┏━━

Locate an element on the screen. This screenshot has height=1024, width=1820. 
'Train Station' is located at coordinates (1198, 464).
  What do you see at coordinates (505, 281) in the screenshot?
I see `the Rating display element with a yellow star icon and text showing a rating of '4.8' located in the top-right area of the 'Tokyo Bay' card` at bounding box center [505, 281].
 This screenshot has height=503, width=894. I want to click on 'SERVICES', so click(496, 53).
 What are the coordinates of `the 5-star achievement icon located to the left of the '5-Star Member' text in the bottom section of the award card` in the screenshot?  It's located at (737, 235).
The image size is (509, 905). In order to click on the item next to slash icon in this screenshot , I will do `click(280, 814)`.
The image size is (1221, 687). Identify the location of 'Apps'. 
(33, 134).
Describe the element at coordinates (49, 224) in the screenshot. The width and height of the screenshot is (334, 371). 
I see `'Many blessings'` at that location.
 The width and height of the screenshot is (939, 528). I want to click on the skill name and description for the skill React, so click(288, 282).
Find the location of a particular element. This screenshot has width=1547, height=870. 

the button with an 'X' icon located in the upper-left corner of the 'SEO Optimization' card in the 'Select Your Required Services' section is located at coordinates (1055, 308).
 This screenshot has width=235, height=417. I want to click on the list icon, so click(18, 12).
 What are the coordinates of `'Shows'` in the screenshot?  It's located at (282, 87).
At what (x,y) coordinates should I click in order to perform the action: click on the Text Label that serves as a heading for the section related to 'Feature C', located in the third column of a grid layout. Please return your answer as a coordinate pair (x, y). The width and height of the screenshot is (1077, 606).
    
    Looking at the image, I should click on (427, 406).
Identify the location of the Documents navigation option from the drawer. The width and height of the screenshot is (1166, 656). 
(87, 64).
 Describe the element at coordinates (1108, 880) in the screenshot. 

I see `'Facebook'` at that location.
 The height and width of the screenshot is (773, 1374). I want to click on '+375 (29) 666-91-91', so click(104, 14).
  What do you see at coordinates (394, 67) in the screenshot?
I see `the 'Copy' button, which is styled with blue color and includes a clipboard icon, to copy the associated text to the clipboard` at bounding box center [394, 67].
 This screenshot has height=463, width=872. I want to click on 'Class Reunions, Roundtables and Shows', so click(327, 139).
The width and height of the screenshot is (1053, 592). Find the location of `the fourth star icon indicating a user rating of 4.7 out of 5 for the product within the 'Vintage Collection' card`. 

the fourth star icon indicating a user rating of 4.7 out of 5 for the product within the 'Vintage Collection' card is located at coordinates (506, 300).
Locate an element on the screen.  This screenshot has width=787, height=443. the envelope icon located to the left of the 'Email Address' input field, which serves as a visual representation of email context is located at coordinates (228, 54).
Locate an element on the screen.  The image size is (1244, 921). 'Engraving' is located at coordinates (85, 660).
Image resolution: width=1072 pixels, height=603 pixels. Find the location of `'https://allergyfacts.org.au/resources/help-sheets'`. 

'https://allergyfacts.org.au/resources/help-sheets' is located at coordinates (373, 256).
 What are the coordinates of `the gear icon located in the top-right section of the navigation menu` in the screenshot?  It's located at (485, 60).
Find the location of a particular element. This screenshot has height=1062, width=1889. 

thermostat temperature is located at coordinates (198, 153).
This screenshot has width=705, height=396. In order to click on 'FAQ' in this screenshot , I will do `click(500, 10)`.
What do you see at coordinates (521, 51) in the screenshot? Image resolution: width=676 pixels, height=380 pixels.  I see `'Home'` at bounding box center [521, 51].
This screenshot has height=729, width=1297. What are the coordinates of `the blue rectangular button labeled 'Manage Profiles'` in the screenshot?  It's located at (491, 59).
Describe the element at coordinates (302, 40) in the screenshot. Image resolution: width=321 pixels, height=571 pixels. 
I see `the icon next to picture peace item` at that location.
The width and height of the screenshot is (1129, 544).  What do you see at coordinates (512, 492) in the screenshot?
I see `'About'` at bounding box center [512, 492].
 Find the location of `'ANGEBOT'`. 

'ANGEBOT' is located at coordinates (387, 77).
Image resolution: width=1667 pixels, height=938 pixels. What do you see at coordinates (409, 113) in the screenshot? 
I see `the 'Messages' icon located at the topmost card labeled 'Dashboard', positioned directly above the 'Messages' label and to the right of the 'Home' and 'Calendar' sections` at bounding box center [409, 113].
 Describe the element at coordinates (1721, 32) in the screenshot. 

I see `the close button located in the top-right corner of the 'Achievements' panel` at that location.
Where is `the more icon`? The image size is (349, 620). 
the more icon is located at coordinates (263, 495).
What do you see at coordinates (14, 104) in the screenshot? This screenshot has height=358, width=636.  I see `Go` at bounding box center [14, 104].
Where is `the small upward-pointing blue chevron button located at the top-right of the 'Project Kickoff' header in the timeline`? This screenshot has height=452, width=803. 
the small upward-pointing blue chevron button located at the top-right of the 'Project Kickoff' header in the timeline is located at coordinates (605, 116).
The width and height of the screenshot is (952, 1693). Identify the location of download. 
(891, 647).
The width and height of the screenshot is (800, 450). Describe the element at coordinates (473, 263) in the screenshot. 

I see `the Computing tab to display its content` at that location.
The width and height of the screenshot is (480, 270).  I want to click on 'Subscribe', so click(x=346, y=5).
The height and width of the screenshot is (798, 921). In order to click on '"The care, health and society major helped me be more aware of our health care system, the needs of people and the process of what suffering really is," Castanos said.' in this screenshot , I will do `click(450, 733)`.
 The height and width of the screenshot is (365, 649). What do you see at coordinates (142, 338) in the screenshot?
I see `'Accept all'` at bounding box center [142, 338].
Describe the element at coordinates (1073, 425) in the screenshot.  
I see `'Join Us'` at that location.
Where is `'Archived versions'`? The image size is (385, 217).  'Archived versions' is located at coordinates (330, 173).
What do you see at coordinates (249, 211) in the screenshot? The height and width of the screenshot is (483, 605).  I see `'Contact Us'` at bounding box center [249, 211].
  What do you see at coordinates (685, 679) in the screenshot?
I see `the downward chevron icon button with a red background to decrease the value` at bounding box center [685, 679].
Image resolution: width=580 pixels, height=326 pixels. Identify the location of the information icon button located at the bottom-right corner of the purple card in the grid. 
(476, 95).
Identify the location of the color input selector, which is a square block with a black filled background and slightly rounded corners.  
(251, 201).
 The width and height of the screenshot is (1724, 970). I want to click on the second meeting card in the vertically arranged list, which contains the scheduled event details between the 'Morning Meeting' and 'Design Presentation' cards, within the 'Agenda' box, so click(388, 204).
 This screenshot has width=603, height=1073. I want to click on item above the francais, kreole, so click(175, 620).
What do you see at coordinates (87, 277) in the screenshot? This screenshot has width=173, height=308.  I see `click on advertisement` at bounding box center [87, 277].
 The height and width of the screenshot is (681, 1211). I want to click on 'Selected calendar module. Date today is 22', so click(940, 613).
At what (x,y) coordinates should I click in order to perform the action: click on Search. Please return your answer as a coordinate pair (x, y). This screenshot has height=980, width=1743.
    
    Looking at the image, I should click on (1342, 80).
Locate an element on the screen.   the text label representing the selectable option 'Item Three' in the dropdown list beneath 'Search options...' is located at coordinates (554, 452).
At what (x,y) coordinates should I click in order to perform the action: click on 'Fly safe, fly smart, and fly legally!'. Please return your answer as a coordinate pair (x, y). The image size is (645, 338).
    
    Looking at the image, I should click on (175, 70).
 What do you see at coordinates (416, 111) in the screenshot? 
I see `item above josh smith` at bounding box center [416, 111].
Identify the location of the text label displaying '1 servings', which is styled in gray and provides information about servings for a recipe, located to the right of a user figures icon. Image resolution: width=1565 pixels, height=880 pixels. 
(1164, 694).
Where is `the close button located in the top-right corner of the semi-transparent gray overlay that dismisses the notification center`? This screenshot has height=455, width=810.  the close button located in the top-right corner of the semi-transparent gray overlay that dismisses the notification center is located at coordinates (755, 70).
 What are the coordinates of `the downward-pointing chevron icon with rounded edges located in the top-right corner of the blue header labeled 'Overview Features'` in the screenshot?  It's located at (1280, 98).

┗━━

● **Job**:
Can you transcribe, word for word, the part of the records above that opens with the line containing "is (349, 620)." and closes with the line containing "coordinates (605, 116).", including both of those lines?

● **Task response**:
Where is `the more icon`? The image size is (349, 620). 
the more icon is located at coordinates (263, 495).
What do you see at coordinates (14, 104) in the screenshot? This screenshot has height=358, width=636.  I see `Go` at bounding box center [14, 104].
Where is `the small upward-pointing blue chevron button located at the top-right of the 'Project Kickoff' header in the timeline`? This screenshot has height=452, width=803. 
the small upward-pointing blue chevron button located at the top-right of the 'Project Kickoff' header in the timeline is located at coordinates (605, 116).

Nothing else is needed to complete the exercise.